= Organic work =

Organic work (praca organiczna) was a phrase adopted from Herbert Spencer by 19th-century Polish Positivists to denote the concept that the nation's vital powers should be devoted to labour ("work from the foundations"), rather than to fruitless national uprisings against the overwhelming militaries of the partitioning empires.

The basic goals of organic work included educating the Polish masses and increasing their economic potential, which was intended to turn the Polish lower classes into a modern nation and to end the population's Germanisation and Russification, pursued by the partitioning occupiers.

==History==
Increasing oppression by Russia after failed national uprisings (the November Uprising of 1830–1831 and the January Uprising of 1863–1864) finally convinced Polish leaders that the insurrections had been premature at best and perhaps fundamentally misguided and counterproductive. During the decades that followed, Poles largely forsook the goal of immediate independence and turned instead to fortifying the nation through the subtler means of education, economic development and modernization. That approach took the name "organic work" because of its philosophy of strengthening Polish society at the grassroots level and was influenced by positivism. For some, the adoption of organic work meant permanent resignation to foreign rule, but many advocates recommended it as a strategy to combat repression and to await an eventual opportunity for the achievement of self-government.

==Methods==
Neither as colourful as the Polish rebellions nor as loftily enshrined in national memory, the quotidian methods of organic work proved well suited to the political conditions of the late 19th century.
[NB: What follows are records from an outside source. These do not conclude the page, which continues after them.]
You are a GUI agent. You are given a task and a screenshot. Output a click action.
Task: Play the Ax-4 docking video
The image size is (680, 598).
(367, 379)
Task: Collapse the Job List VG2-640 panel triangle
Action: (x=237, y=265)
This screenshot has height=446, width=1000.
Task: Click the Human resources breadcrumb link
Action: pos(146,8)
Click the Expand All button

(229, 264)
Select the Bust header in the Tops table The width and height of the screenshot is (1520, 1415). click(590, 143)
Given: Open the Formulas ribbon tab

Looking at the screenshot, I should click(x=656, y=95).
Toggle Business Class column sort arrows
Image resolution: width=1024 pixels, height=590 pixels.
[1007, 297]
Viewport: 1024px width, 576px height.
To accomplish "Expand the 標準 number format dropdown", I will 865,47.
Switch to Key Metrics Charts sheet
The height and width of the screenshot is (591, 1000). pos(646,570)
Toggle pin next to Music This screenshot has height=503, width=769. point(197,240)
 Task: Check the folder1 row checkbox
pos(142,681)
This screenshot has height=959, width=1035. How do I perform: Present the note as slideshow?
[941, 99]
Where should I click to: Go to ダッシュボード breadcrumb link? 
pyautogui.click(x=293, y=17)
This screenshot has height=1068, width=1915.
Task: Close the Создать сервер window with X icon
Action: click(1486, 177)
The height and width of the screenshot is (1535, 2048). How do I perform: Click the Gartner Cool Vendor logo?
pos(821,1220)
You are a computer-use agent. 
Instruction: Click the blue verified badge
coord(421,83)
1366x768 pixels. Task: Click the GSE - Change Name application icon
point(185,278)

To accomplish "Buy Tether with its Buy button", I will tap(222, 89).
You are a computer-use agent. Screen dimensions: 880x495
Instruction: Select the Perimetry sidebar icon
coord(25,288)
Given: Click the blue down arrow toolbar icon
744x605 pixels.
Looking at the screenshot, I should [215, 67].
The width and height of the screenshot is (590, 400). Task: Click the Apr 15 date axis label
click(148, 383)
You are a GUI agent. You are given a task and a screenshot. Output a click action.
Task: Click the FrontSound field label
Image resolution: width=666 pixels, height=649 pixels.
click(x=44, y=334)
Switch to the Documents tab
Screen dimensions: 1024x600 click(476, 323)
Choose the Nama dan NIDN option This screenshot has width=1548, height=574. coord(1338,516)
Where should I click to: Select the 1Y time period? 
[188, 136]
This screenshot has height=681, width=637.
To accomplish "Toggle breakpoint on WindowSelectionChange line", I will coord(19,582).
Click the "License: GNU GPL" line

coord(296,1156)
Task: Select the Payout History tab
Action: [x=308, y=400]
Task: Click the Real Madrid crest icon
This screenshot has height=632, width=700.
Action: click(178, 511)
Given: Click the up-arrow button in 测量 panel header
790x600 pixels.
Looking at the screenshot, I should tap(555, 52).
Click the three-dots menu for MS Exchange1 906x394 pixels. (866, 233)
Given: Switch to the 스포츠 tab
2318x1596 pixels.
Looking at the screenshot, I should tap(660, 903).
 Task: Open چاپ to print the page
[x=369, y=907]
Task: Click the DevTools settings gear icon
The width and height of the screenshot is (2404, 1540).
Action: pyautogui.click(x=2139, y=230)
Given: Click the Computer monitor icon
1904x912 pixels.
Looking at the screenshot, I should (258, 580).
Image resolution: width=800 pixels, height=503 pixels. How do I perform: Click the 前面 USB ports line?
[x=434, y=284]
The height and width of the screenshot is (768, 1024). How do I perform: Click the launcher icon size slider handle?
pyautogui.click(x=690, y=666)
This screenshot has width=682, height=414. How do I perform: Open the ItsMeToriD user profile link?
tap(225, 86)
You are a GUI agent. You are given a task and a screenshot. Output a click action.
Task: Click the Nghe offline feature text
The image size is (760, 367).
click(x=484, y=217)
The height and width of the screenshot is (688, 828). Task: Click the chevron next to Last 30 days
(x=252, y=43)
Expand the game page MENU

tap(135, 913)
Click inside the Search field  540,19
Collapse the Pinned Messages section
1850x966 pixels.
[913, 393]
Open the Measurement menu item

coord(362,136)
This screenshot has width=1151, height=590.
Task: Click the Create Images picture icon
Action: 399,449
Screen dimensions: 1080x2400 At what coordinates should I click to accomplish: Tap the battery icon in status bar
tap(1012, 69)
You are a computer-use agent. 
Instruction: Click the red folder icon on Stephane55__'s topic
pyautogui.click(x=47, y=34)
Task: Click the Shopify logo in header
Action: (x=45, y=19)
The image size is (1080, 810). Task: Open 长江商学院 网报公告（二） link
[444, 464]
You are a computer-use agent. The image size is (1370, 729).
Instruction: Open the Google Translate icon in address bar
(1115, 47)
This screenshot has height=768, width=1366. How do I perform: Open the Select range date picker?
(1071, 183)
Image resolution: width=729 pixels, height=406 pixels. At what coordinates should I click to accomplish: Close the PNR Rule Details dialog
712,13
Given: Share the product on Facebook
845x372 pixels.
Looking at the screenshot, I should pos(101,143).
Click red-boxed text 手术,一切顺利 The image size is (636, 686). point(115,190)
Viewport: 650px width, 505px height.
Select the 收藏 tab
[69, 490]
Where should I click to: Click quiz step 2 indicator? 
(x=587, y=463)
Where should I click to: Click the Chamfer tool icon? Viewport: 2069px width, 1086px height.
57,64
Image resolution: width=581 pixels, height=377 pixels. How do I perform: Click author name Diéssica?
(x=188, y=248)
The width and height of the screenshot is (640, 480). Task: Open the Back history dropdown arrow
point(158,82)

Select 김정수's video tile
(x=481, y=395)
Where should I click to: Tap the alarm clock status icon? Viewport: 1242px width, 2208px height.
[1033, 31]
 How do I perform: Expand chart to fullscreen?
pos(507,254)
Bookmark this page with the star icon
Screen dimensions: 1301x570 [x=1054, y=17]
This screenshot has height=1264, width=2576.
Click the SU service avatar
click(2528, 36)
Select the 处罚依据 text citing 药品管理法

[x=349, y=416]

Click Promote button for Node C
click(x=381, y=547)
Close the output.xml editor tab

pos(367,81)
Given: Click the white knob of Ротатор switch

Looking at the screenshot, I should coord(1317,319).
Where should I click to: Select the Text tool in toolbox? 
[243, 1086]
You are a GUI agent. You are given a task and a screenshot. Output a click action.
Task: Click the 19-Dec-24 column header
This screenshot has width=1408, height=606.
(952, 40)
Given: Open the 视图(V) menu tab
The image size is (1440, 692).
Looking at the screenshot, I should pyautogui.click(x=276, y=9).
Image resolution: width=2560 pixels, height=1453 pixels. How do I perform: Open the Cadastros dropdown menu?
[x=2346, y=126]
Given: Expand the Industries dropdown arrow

The international balance of forces then did not favour the recovery of Polish statehood, and both Russia and Germany appeared bent on the eventual eradication of Polish national identity. The German Empire, established in 1871 as an expanded version of Prussia, aimed at the assimilation of the eastern provinces inhabited by Poles. At the same time, the Russian Empire attempted to russify the former Congress Kingdom and joined the Germans in levying restrictions against use of the Polish language and culture. Poles under Russian and German rule also endured official campaigns against the Roman Catholic Church: the cultural struggle (Kulturkampf) of German Chancellor Otto von Bismarck to bring the Roman Catholic Church under state control and the Russian campaign to replace Catholicism by extending Orthodoxy throughout the empire.

==Toleration==
The Polish subjects under Austrian jurisdiction (after 1867, the Habsburg monarchy was commonly known as Austria-Hungary) confronted a generally more lenient regime. Poles suffered no religious persecution in predominantly Catholic Austria, which counted on the Szlachta as allies in the complex political calculus of its multinational realm. In return for loyalty, the Kingdom of Galicia and Lodomeria received considerable administrative and cultural autonomy, gaining a reputation as an oasis of toleration in contrast to the oppression of German and Russian Poland. The Galician Sejm of the Estates acted as a semiautonomous parliamentary body in the province, and Poles represented the region in the empire government in Vienna. In the late 1800s, the universities of Kraków and Lwów became the centers of Polish intellectual activity, and Kraków became the centre of Polish art and thought. Even after the restoration of independence, many residents of southern Poland retained a touch of nostalgia for the days of the Habsburg monarchy.